Como cabría esperar, hay varias historias de cómo Sean Connery llegó a la esfera de los productores. Que si les presentó un amigo común, que si Saltzman le vio en On the Fiddle. Lo cierto es que el Connery bruto, desastrado y de espesas cejas que se presentó a la audición no parecía un hombre de mundo sino un pastor de las Highlands, pero Broccoli quería para interpretar a Bond a un actor "con pelotas", y en su interpretación magnética Connery demostró que de eso iba sobrado. Además, parecía más factible refinar a un cabrero que embrutecer a un gentleman. Y de todas formas habían percibido en él cierto gracejo natural que iba muy bien con el papel. Así que una vez tuvieron claro que Connery era su hombre, le dejaron en manos de Young, quien se llevó al actor de viaje por restaurantes caros, casinos y sastres en una extraña versión masculina de Pretty Woman.

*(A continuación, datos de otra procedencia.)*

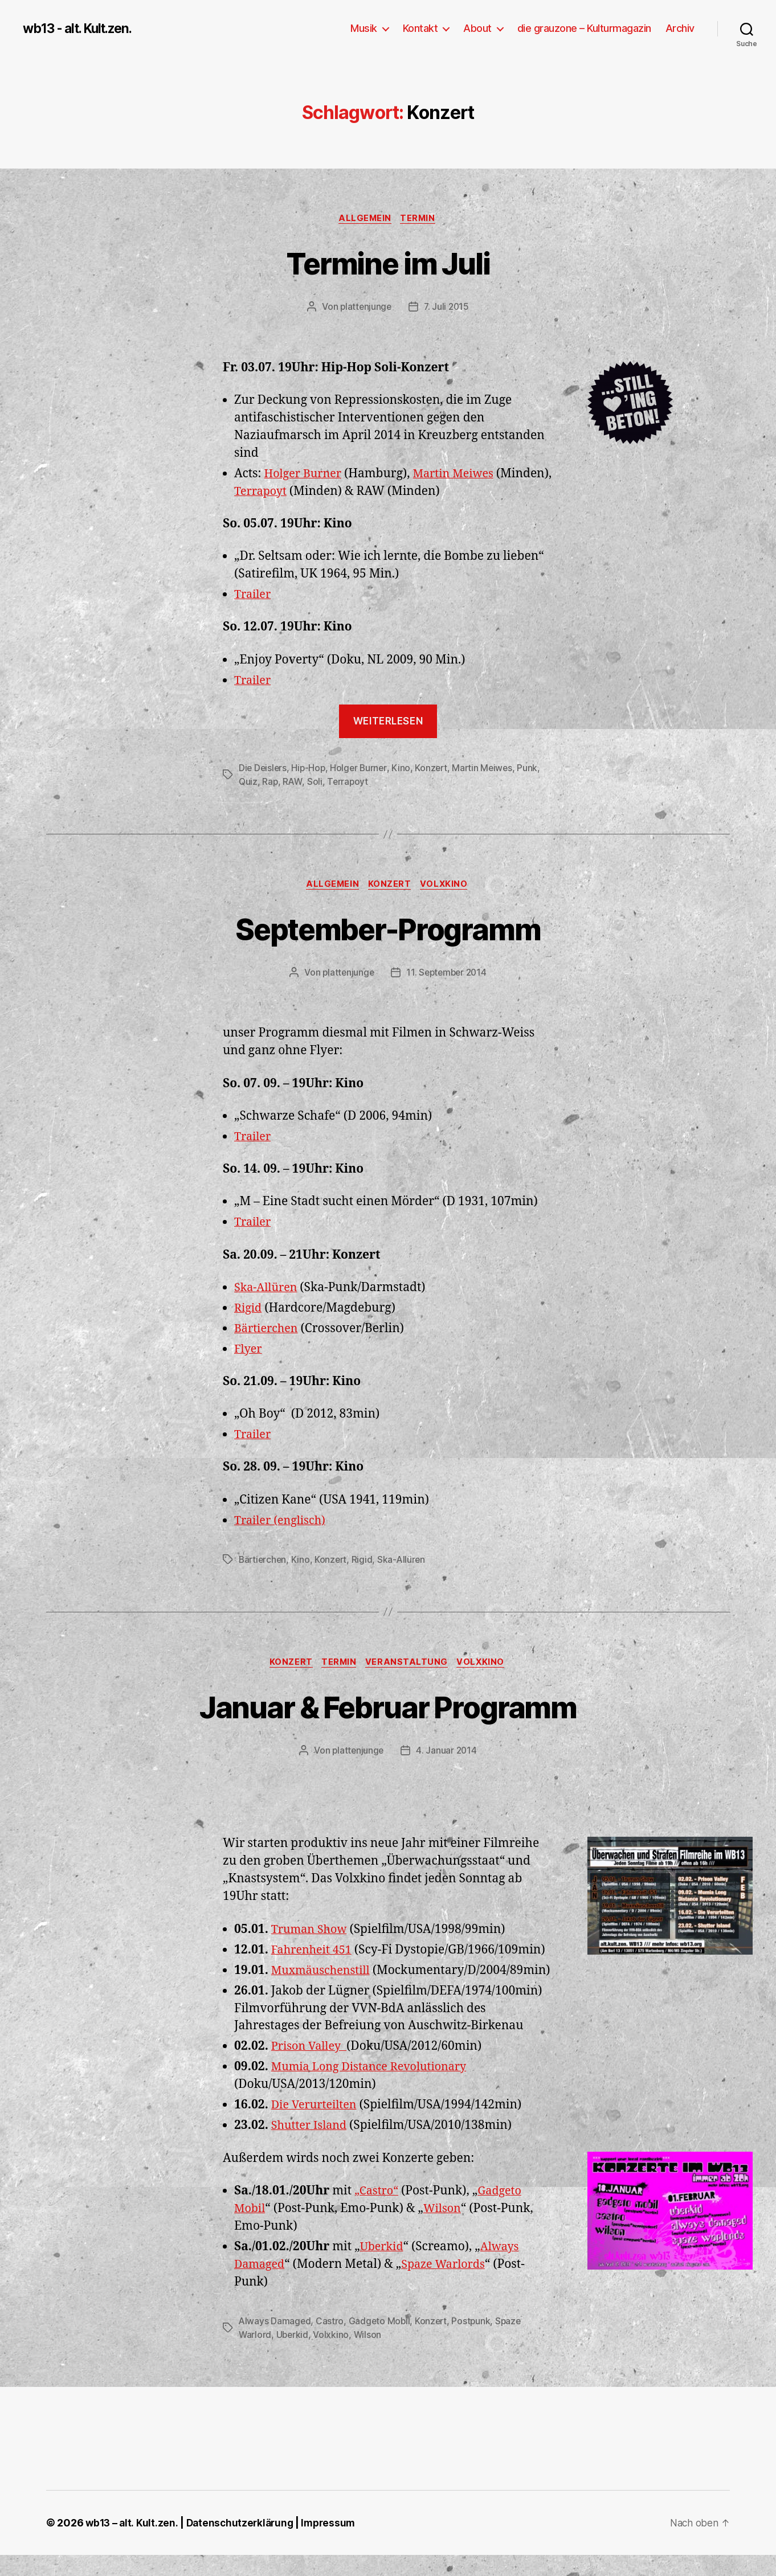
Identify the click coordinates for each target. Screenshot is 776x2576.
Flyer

Para interpretar al villano No, y tras el rechazo de Max Von Sydow, quien prefirió interpretar a ese curioso Jesucristo modelo 28 de junio, el elegido fue finalmente Joseph Wiseman, quien ya había demostrado ser un villano excepcional en un gran episodio de The Twilight Zone (aunque, al menos en su versión doblada, su doctor No se queda en poco comparado con su actuación en la mítica serie). Bernard Lee, elegido para encarnar a M, el burocrático y profesional jefe de Bond, quedaría asociado a la franquicia hasta la muerte del actor. El amigo americano del espía inglés, Leiter, sería interpretado en esta ocasión por el ínclito Jack Lord, futuro protagonista de Hawai 5-0. Para encarnar a la primera heroína Bond del cine se pensó en Julie Christie, pero aunque era una buena actriz no parecía lo bastante sensual para el papel (viéndola en Doctor Zhivago cualquiera lo diría, pero bueno). Aunque si lo que se buscaba era voluptuosidad a raudales, desde luego dieron en el clavo cuando contrataron a Ursula Andress, destinada a dejar a medio mundo sin habla con su atómica aparición desde las aguas cual Venus de Botticelli. Las otras chicas Bond de la película serían Eunice Gayson (el ocasional ligue del espía) y Zena Marshall, la belleza malvada de turno.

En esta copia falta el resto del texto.